> Directions
Quote the listing verbatim, from its first line up to and including the line that contains "Click the show desktop".

★ ★ ★

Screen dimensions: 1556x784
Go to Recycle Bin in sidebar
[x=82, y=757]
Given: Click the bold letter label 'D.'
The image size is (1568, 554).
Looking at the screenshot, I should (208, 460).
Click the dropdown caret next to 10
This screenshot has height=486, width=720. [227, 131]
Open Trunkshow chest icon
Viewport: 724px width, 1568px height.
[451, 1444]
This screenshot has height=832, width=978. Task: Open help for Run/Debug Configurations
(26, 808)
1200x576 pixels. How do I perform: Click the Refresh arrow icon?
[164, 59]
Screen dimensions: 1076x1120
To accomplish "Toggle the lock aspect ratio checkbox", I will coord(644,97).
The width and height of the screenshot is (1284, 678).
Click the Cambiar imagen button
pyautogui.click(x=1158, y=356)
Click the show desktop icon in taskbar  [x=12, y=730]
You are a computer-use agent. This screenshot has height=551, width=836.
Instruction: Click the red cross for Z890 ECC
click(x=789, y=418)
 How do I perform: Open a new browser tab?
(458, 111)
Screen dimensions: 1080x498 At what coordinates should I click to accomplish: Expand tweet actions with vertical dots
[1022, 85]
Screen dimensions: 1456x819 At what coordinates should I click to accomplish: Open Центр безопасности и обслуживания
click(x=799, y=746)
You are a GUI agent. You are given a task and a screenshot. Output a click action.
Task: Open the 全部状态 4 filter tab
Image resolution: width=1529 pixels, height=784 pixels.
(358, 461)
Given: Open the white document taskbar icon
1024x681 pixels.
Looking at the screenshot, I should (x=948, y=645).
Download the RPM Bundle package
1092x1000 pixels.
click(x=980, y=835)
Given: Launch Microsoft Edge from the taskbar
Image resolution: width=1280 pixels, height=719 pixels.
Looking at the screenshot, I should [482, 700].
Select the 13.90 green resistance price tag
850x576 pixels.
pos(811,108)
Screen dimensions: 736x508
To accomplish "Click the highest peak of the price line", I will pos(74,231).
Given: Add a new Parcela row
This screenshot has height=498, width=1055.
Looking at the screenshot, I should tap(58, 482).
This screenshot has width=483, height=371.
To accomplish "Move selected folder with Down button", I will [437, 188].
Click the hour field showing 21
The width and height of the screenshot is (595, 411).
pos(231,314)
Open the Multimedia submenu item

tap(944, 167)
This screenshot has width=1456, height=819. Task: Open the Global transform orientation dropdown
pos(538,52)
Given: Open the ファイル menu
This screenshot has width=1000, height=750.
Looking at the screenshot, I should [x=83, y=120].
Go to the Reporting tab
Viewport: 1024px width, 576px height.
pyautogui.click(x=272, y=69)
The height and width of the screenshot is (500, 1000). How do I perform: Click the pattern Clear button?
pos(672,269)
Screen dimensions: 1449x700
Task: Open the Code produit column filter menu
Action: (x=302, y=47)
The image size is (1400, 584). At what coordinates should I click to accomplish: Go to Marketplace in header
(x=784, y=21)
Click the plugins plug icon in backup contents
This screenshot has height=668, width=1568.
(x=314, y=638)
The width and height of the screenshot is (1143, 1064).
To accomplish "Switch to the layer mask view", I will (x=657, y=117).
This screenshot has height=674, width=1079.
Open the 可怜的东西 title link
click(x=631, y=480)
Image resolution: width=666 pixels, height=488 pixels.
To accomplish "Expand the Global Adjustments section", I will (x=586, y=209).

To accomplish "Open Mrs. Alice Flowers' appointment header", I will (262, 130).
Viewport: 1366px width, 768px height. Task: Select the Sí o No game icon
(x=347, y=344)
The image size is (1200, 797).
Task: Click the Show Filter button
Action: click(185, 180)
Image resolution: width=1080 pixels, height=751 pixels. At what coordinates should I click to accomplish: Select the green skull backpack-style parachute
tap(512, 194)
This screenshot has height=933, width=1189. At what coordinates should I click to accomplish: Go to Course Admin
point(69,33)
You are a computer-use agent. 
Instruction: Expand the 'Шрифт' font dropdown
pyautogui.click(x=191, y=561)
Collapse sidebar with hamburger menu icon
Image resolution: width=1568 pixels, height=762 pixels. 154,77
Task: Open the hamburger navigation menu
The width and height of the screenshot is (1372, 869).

★ ★ ★

> Response
Screen dimensions: 1556x784
Go to Recycle Bin in sidebar
[x=82, y=757]
Given: Click the bold letter label 'D.'
The image size is (1568, 554).
Looking at the screenshot, I should (208, 460).
Click the dropdown caret next to 10
This screenshot has height=486, width=720. [227, 131]
Open Trunkshow chest icon
Viewport: 724px width, 1568px height.
[451, 1444]
This screenshot has height=832, width=978. Task: Open help for Run/Debug Configurations
(26, 808)
1200x576 pixels. How do I perform: Click the Refresh arrow icon?
[164, 59]
Screen dimensions: 1076x1120
To accomplish "Toggle the lock aspect ratio checkbox", I will coord(644,97).
The width and height of the screenshot is (1284, 678).
Click the Cambiar imagen button
pyautogui.click(x=1158, y=356)
Click the show desktop icon in taskbar  [x=12, y=730]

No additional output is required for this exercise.